### Petunjuk Pengerjaan
[1] Jawab pertanyaan berikut berdasarkan artikel wawancara dengan I Wayan Sudirana di bawah.
(a) Film Samsara berlatar di mana dan pada masa apa?
(b) Ensemble gamelan dari kelompok mana yang dipilih untuk mengiringi film itu?
(c) Menurut I Wayan Sudirana, apa yang paling menantang dalam produksi film ini?
[2] Cetak ulang bagian artikel wawancara di bawah, mulai dari "Words by Whiteboard" dan terus sampai "elektronik Gabber Modus Operandi?".

### Teks Sumber
☆ ☆ ☆ ☆ ☆ ☆ ☆

I Wayan Sudirana: “Saat melakukan musik itu kita harus berpikir melampaui zamannya.”
Bagaimana perjalanan sang etnomusikolog ketika disandingkan dengan musik elektronik untuk melatari narasi surreal khas Garin Nugroho?
Words by Whiteboard Journal
Teks: MM Ridho
Foto: Film Samsara
Dalam proyek film bisu sekaligus cine-concert-nya yang berlatar Bali di awal abad 20, Garin Nugroho mengambil langkah tepat untuk menggandeng Etnomusikolog/Komposer I Wayan Sudirana. Selain latar akademisnya, ia juga punya pemahaman yang luas dan mendalam terhadap tradisi musik di tanah kelahirannya tersebut. Tapi, siapa sangka ia bakal disandingkan dengan duo musisi elektronik Gabber Modus Operandi?
Film Samsara jelas mempunyai visi artistik yang bisa dibilang nyebrang. Ia adalah proyek yang keras kepala namun ultra-rasional. Hal ini tergambar dari pemilihan gamelan ensemble dari Gamelan Yuganada dan musik elektronik sebagai pengiring cerita sci-fi mistis tersebut—jika boleh disebut demikian. Kita tahu betul kekhasan poliritmik dari musik tradisi itu dan musik elektronik “keras” adalah entitas yang jauh berbeda, namun bukan berarti tidak bisa dipersatukan. Buktinya, mereka berhasil membuat pengunjung Esplanade Concert Hall, Singapura, terbelalak menyaksikan penampilan mereka.
Sesaat setelah berbincang dengan Gabber Modus Operandi, kami diberi kesempatan untuk mendengarkan perspektif I Wayan Sudirana tentang tantangan (atau justru kesenangan?) yang dihadapinya ketika mengomposisikan gamelan dan musik elektronik dalam proyek ini.
Dari sisimu, apa sih tantangan terbesar dalam menyelaraskan gamelan dengan bebunyian khasnya Gabber Modus Operandi?
I Wayan Sudirana: Sebenarnya untuk synchronizing. karena dalam konteks membuat komposisi saya merasa sangat enjoy dengan kalian berdua (Gabber Modus Operandi), dengan vokal juga langsung nge-click. Tapi yang paling menantang dalam produksi film ini menurut saya adalah sinkronisasi antara gamelan dengan kode timing di film itu, itu yang paling susah. Jadi kalau dengan musik saya tidak mau bilang tidak ada tantangan, tapi prosesnya bagus. Karena apa yang kita lakukan… Bagaimana ya, Mas Kas?

☆ ☆ ☆ ☆ ☆ ☆ ☆

[Entri data hasil ekstraksi]
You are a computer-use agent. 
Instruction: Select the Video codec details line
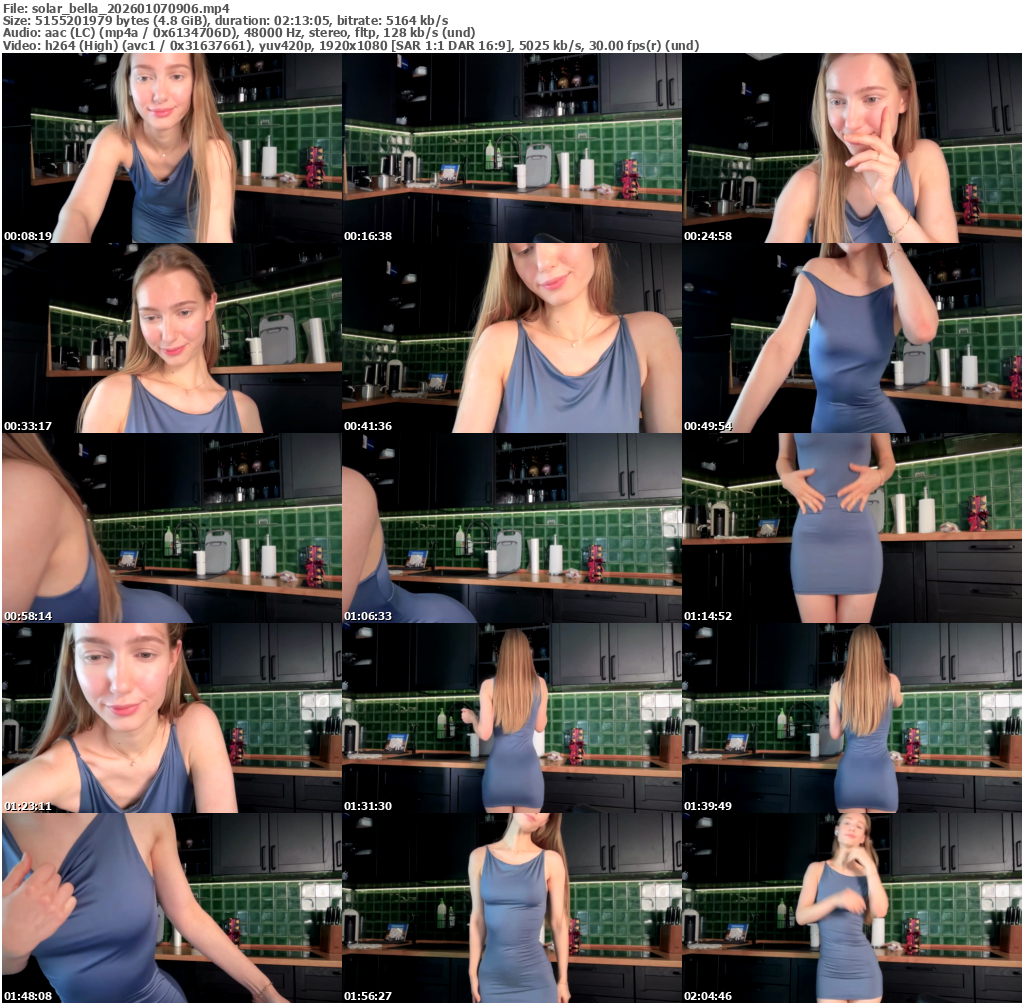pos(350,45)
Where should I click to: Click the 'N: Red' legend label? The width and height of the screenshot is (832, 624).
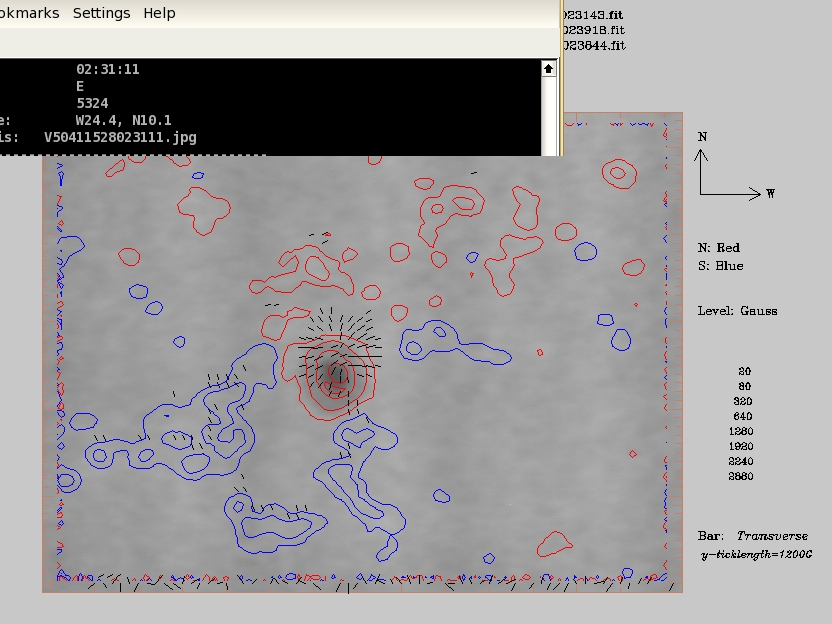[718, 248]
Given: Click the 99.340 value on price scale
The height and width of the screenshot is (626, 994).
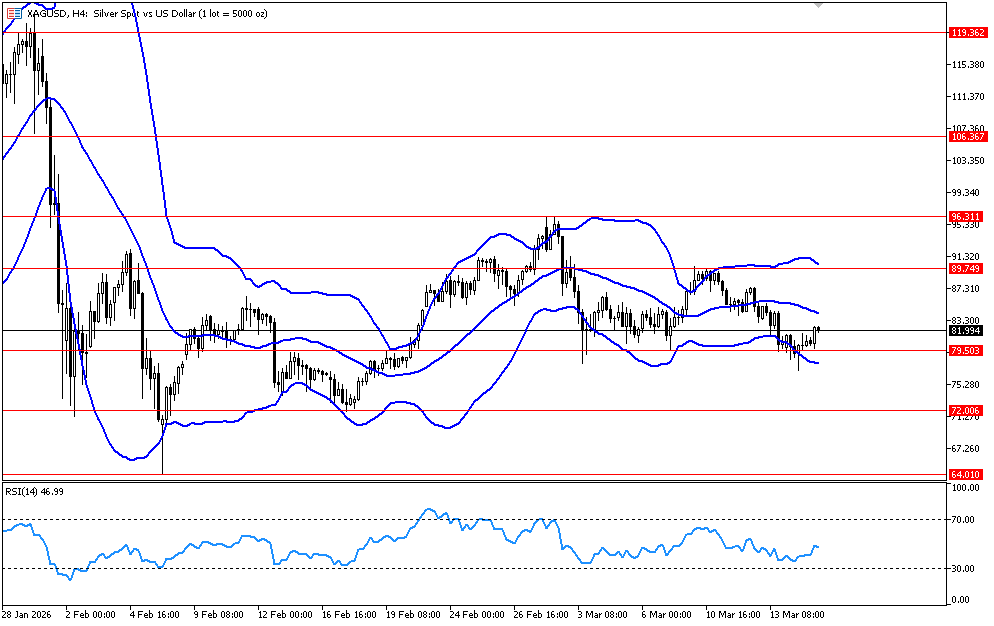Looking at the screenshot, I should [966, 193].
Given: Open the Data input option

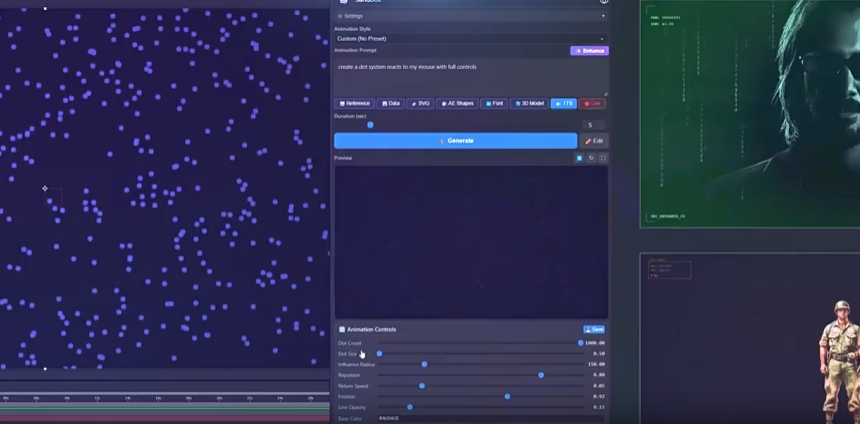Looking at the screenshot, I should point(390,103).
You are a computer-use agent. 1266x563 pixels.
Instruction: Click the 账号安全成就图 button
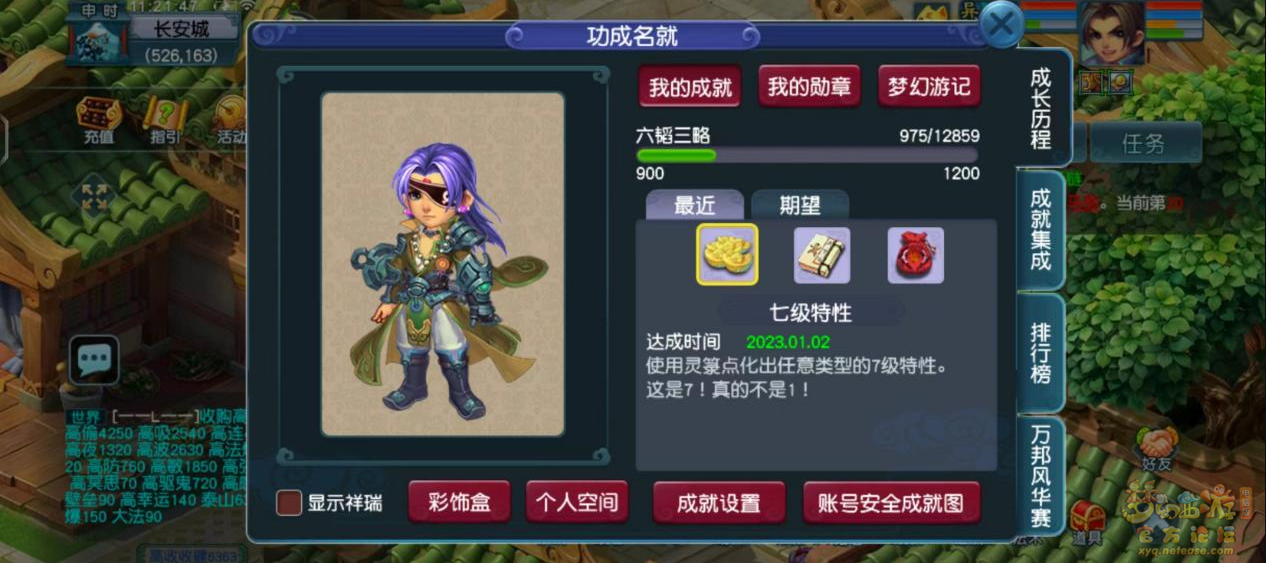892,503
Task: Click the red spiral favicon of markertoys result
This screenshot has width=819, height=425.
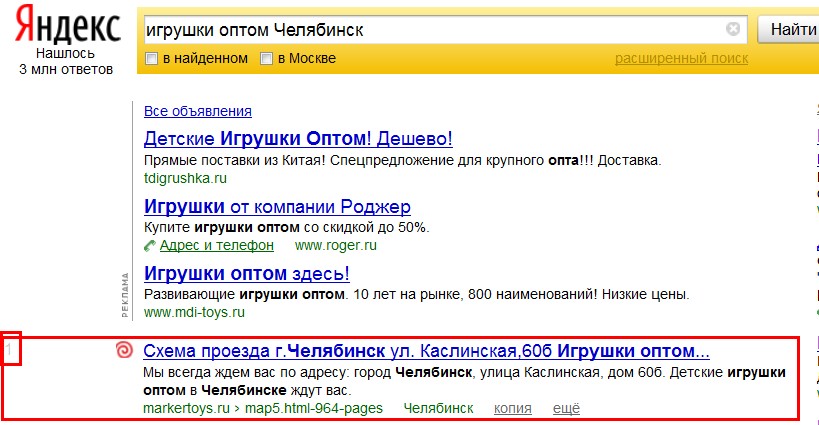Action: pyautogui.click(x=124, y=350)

☆ ☆ ☆ ☆ ☆ ☆ ☆

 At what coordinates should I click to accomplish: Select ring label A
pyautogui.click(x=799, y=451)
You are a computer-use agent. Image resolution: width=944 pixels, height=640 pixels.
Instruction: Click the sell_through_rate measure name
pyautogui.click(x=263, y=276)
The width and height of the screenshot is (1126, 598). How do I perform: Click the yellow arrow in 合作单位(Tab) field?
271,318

☆ ☆ ☆ ☆ ☆ ☆ ☆

### Jawaban Lengkap
[1]
(a) Bali di awal abad 20.
(b) Gamelan Yuganada.
(c) Sinkronisasi antara gamelan dengan kode timing di film.

[2]
Words by Whiteboard Journal
Teks: MM Ridho
Foto: Film Samsara
Dalam proyek film bisu sekaligus cine-concert-nya yang berlatar Bali di awal abad 20, Garin Nugroho mengambil langkah tepat untuk menggandeng Etnomusikolog/Komposer I Wayan Sudirana. Selain latar akademisnya, ia juga punya pemahaman yang luas dan mendalam terhadap tradisi musik di tanah kelahirannya tersebut. Tapi, siapa sangka ia bakal disandingkan dengan duo musisi elektronik Gabber Modus Operandi?